DH and I were going to take a LONG awaited solo vacation in Sept, but now feel like we need to stay relatively close 'just in case.'
(DS is going to school about 90m away.)

Kids transitioning to college can be rough in ways different from them living at home.


We’re in the same boat. My anxiety levels are off the chart this summer.
Anonymous
Anonymous wrote:
Anonymous wrote:I have a kid leaving for college in the fall. I anticipate he will still need a close parental eye for at least the first semester (prone to anxiety, extreme introvert, some new self harming behaviors) to make sure he does not go off the rails and has the support he needs.

DH and I were going to take a LONG awaited solo vacation in Sept, but now feel like we need to stay relatively close 'just in case.'
(DS is going to school about 90m away.)

Kids transitioning to college can be rough in ways different from them living at home.


His college should have mental health services, I would quickly get him connected into those. It is good for him to start accessing his own support services and they are well versed in college aged issues.
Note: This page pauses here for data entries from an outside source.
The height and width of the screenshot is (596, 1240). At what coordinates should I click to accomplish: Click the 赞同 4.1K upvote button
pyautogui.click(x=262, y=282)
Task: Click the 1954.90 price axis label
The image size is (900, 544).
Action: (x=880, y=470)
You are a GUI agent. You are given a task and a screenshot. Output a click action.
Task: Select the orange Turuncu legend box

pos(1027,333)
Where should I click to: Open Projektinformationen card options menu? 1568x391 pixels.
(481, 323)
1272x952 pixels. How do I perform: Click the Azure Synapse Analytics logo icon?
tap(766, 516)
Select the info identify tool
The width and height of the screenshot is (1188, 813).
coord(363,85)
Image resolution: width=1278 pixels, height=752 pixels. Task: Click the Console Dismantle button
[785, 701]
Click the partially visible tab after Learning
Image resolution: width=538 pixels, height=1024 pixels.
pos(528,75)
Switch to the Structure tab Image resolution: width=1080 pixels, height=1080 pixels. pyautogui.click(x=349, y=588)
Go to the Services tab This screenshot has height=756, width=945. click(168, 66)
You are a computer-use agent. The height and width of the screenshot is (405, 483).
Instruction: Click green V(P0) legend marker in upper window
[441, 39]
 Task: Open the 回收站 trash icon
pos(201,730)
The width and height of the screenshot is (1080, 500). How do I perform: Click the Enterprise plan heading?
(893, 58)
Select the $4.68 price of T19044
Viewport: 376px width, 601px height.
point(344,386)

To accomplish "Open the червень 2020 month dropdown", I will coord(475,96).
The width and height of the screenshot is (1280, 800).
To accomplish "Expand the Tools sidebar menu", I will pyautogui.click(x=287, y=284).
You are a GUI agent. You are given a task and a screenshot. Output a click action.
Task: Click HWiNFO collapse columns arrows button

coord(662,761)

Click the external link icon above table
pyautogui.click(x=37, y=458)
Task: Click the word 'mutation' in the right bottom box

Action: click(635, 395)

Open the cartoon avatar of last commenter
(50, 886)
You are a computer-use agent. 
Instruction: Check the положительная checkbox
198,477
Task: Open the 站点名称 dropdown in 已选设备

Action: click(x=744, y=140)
I am a therapist and very adept on knowing signs/getting services and teaching my kid how to get services/advocate for himself. He and I even looked yesterday to see if he could go to the counseling center at his university before school starts vs trying to schedule with his old therapist (he stopped seeing her a year or so ago when things had evened out.) And he already has an appointment with the disability office to get some accommodations (mostly for his learning differences.)
Anonymous
It's great actually. Much better then I thought!
Anonymous
For my parents, I would say no. Firstly, because they didn't have good communication skills and fought ALL the time. That wasn't magically the fault of us kids. Secondly, once we were gone, there was nobody to clean the house but them, and my mom wouldn't do it, so it all fell to my dad who was working a full time job. Which increased his stress which increased their fighting.